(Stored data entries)
◇ ◇ ◇
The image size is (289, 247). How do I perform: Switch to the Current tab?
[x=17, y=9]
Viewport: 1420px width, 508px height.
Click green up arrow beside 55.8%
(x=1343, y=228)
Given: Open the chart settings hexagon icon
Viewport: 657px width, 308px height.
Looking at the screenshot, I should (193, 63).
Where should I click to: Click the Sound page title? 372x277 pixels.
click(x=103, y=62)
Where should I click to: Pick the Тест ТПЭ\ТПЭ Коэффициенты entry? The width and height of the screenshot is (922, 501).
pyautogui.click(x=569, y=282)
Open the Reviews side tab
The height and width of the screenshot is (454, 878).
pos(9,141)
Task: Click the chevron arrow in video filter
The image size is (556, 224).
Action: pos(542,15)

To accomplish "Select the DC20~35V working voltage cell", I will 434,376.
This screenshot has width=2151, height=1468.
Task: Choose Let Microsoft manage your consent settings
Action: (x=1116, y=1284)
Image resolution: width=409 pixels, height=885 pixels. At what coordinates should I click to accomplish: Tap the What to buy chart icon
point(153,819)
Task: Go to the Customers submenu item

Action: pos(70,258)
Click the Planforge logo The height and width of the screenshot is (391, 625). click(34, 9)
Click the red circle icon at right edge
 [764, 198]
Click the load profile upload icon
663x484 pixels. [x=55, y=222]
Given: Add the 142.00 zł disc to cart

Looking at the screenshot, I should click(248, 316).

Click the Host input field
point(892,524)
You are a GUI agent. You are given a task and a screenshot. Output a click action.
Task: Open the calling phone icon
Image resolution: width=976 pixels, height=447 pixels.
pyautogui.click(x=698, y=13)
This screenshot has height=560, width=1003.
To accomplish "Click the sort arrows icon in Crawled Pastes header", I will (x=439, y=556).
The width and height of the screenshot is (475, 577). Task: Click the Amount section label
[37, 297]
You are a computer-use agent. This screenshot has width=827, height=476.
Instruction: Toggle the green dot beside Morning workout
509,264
◇ ◇ ◇
ACTION ITEM =
The task requires an exact copy of all the lines above.

ANSWER FOR THE TASK =
The image size is (289, 247). How do I perform: Switch to the Current tab?
[x=17, y=9]
Viewport: 1420px width, 508px height.
Click green up arrow beside 55.8%
(x=1343, y=228)
Given: Open the chart settings hexagon icon
Viewport: 657px width, 308px height.
Looking at the screenshot, I should (193, 63).
Where should I click to: Click the Sound page title? 372x277 pixels.
click(x=103, y=62)
Where should I click to: Pick the Тест ТПЭ\ТПЭ Коэффициенты entry? The width and height of the screenshot is (922, 501).
pyautogui.click(x=569, y=282)
Open the Reviews side tab
The height and width of the screenshot is (454, 878).
pos(9,141)
Task: Click the chevron arrow in video filter
The image size is (556, 224).
Action: pos(542,15)

To accomplish "Select the DC20~35V working voltage cell", I will 434,376.
This screenshot has width=2151, height=1468.
Task: Choose Let Microsoft manage your consent settings
Action: (x=1116, y=1284)
Image resolution: width=409 pixels, height=885 pixels. At what coordinates should I click to accomplish: Tap the What to buy chart icon
point(153,819)
Task: Go to the Customers submenu item

Action: pos(70,258)
Click the Planforge logo The height and width of the screenshot is (391, 625). click(34, 9)
Click the red circle icon at right edge
 [764, 198]
Click the load profile upload icon
663x484 pixels. [x=55, y=222]
Given: Add the 142.00 zł disc to cart

Looking at the screenshot, I should click(248, 316).

Click the Host input field
point(892,524)
You are a GUI agent. You are given a task and a screenshot. Output a click action.
Task: Open the calling phone icon
Image resolution: width=976 pixels, height=447 pixels.
pyautogui.click(x=698, y=13)
This screenshot has height=560, width=1003.
To accomplish "Click the sort arrows icon in Crawled Pastes header", I will (x=439, y=556).
The width and height of the screenshot is (475, 577). Task: Click the Amount section label
[37, 297]
You are a computer-use agent. This screenshot has width=827, height=476.
Instruction: Toggle the green dot beside Morning workout
509,264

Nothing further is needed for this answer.